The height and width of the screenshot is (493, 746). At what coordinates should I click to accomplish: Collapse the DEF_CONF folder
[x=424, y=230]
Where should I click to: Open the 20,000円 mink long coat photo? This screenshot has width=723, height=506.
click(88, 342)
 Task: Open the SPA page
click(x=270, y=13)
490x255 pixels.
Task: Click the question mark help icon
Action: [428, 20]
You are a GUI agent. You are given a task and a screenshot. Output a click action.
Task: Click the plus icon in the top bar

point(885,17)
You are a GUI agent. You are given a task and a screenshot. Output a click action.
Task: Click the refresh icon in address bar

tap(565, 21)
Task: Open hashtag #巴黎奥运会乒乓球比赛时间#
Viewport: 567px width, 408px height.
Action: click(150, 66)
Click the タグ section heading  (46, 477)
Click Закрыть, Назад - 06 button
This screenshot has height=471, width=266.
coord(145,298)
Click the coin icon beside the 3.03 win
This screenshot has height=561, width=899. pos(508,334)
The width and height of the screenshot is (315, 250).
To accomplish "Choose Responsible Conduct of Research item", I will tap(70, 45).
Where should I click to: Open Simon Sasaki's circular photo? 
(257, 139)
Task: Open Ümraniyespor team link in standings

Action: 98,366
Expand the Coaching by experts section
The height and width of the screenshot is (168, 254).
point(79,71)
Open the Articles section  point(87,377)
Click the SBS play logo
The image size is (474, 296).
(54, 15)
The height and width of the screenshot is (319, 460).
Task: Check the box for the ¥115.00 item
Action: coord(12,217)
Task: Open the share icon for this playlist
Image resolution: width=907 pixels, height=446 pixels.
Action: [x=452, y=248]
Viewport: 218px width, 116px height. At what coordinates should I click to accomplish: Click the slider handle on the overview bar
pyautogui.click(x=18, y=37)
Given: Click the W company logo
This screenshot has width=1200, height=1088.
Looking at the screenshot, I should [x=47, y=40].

*What the task requires:*
Using the entries above, tally how many lines have the word "logo" in them; write the number and nothing more.

*Answer to this exercise:*
2